"La disciplina que se obtiene con nuestro método se funda en la libertad (...) una disciplina de esta naturaleza no podrá nunca obtenerse con mandatos o con predicaciones ni con ninguno de los medios disciplinarios empleados hasta ahora, aquí no se ha ordenado únicamente la acción, aquí se ha multiplicado la vida"
"Pasan las horas en medio de aquella paz (...) aquellos niños/as parecen pequeños adultos, como los llaman los que los/las han visitado (...) el trabajo no puede ofrecerse al niño/a de un modo arbitrario, y para hacerlo de un modo ordenado se ha establecido "el método". El trabajo debe ser aquél hacia el cual el niño/a aspira y que viene reclamado por sus tendencias ocultas y latentes.

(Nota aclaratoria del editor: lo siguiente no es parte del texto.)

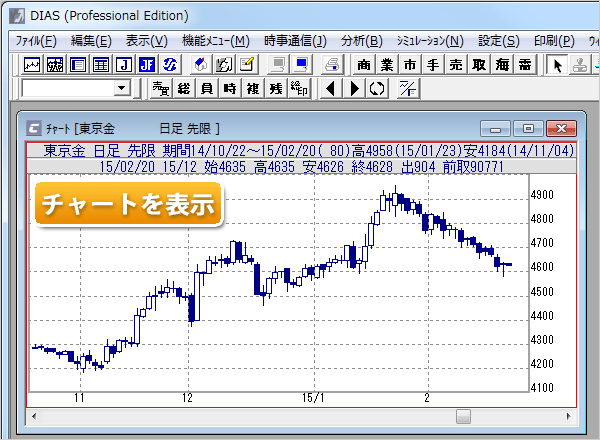
Task: Toggle the highlighted 'JF' toolbar button
Action: (147, 65)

Éste es el trabajo que ordena la personalidad y le abre infinitas vías de expansión (...) la disciplina no es pues un hecho, sino un camino que conduce al niño/a a adquirir, con precisión que podríamos llamar científica, el concepto de bondad: además le hace saborear los supremos goces que resultan del orden interior, que va estableciéndose en su espíritu a medida que avanza en la conquista de aquel alto fin" Psiquiatra Montessori
Las frases que establecen límites y reglas se darán siempre en positivo, en afirmativo, por ejemplo: "devolvemos los materiales a sus sitio" "usamos esterilla para cada actividad" y no en negativo de modo recriminatorio. El niño/a comprende que todos los límites tienen un sentido, no está ahí de manera arbitraria y que los adultos/as asumen de igual forma los mismos límites. No se trata de imponer las soluciones a sus problemas sino de preguntarle qué cree que pasaría si decidiera una cosa y por otro lado, qué pasaría si decidiera la contraria. La/el guía debe encontrar el equilibrio entre la libertad y la responsabilidad del niño/a.